BEGIN INPUT RECORDS
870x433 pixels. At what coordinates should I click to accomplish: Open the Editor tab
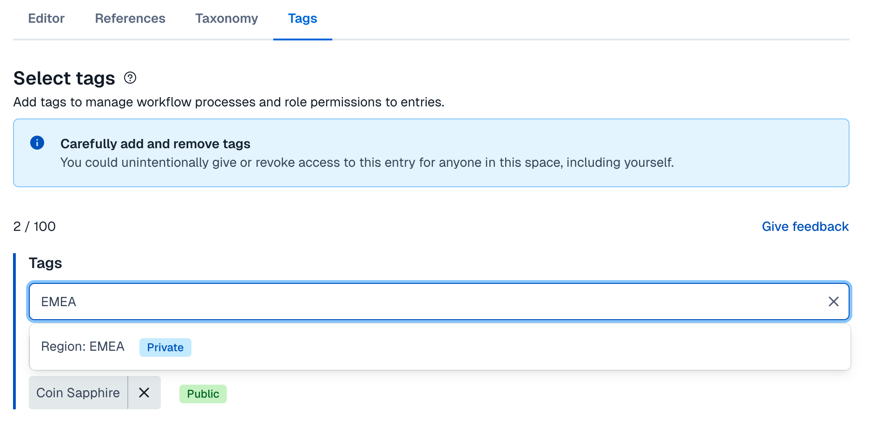[46, 19]
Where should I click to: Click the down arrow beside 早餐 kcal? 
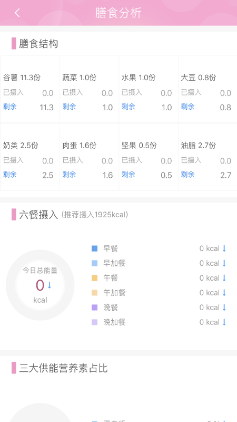pos(224,248)
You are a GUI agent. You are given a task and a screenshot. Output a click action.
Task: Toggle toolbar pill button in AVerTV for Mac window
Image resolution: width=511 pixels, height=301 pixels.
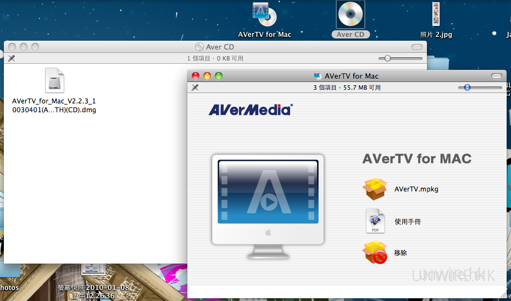497,76
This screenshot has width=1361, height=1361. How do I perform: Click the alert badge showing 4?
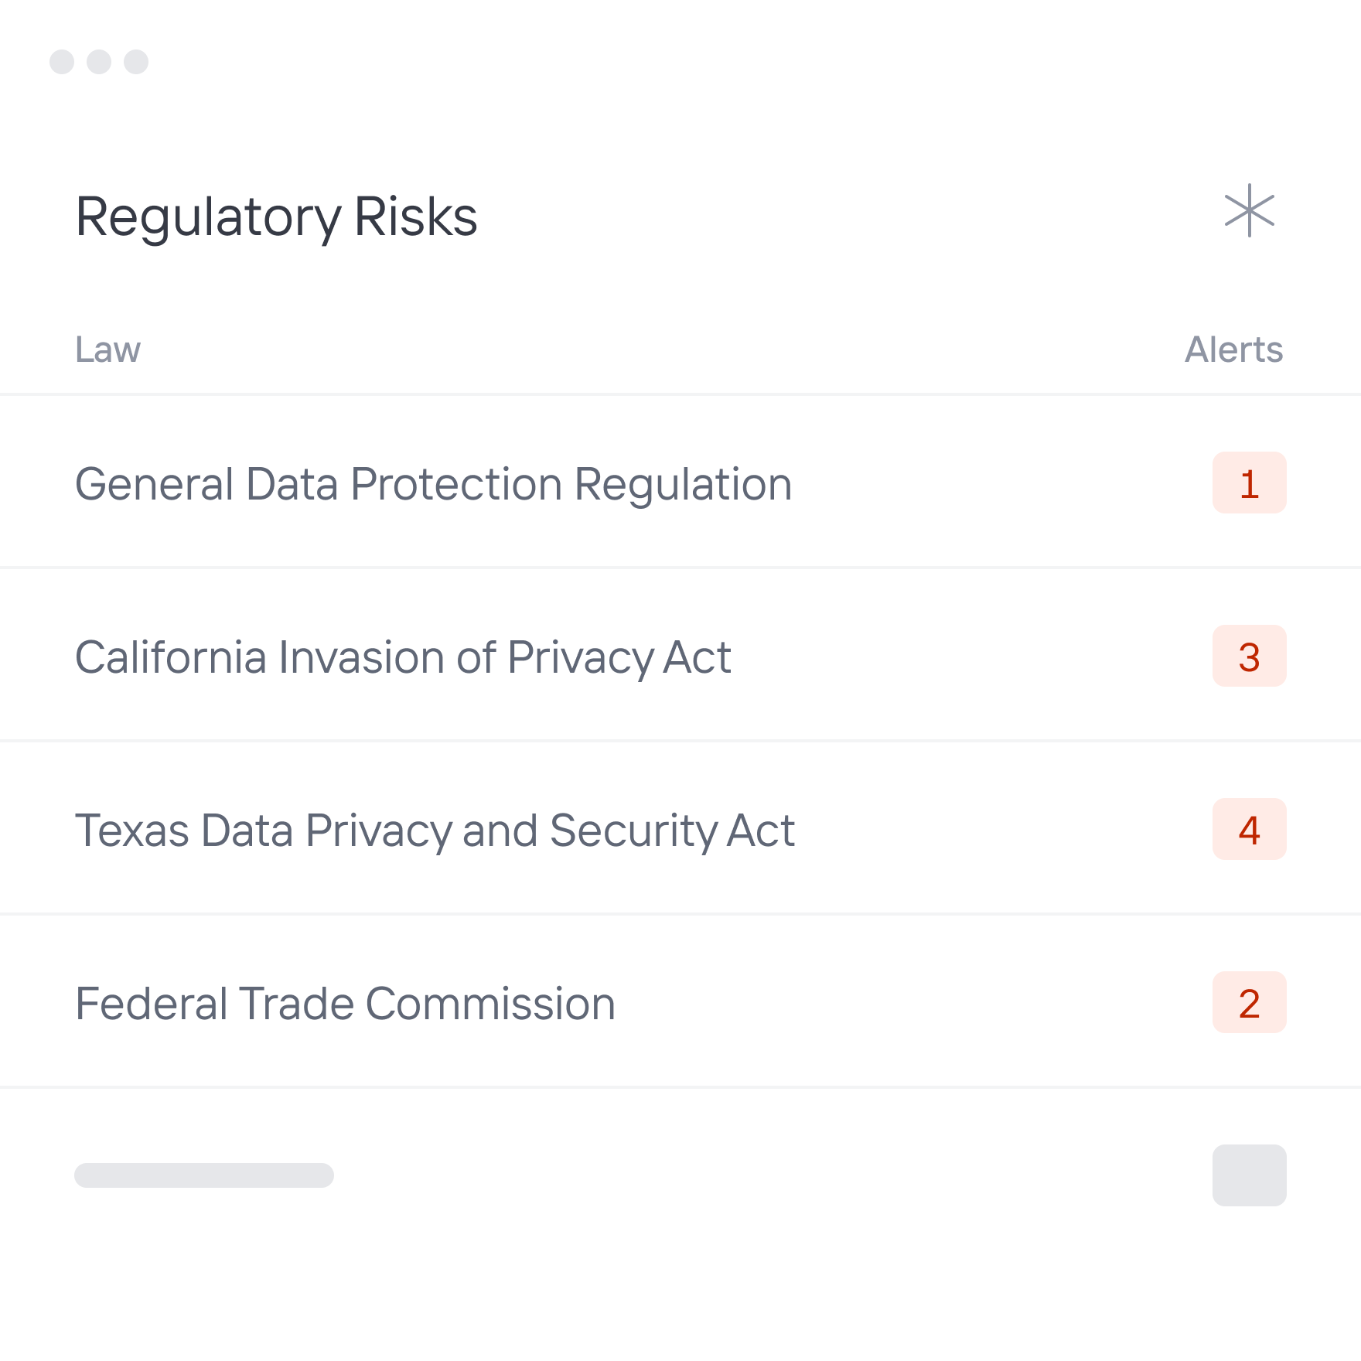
END INPUT RECORDS
**DIRECTIVE:** Express the rows from the start through the line with "pos(224,248)" as a two-column CSV with the headers text and answer. Give each row its own line, put every value in quotes with line breaks changed to spaces, and leave the pictures out.

**TASK RESPONSE:**
text,answer
"870x433 pixels. At what coordinates should I click to accomplish: Open the Editor tab","[46, 19]"
"Where should I click to: Click the down arrow beside 早餐 kcal?","pos(224,248)"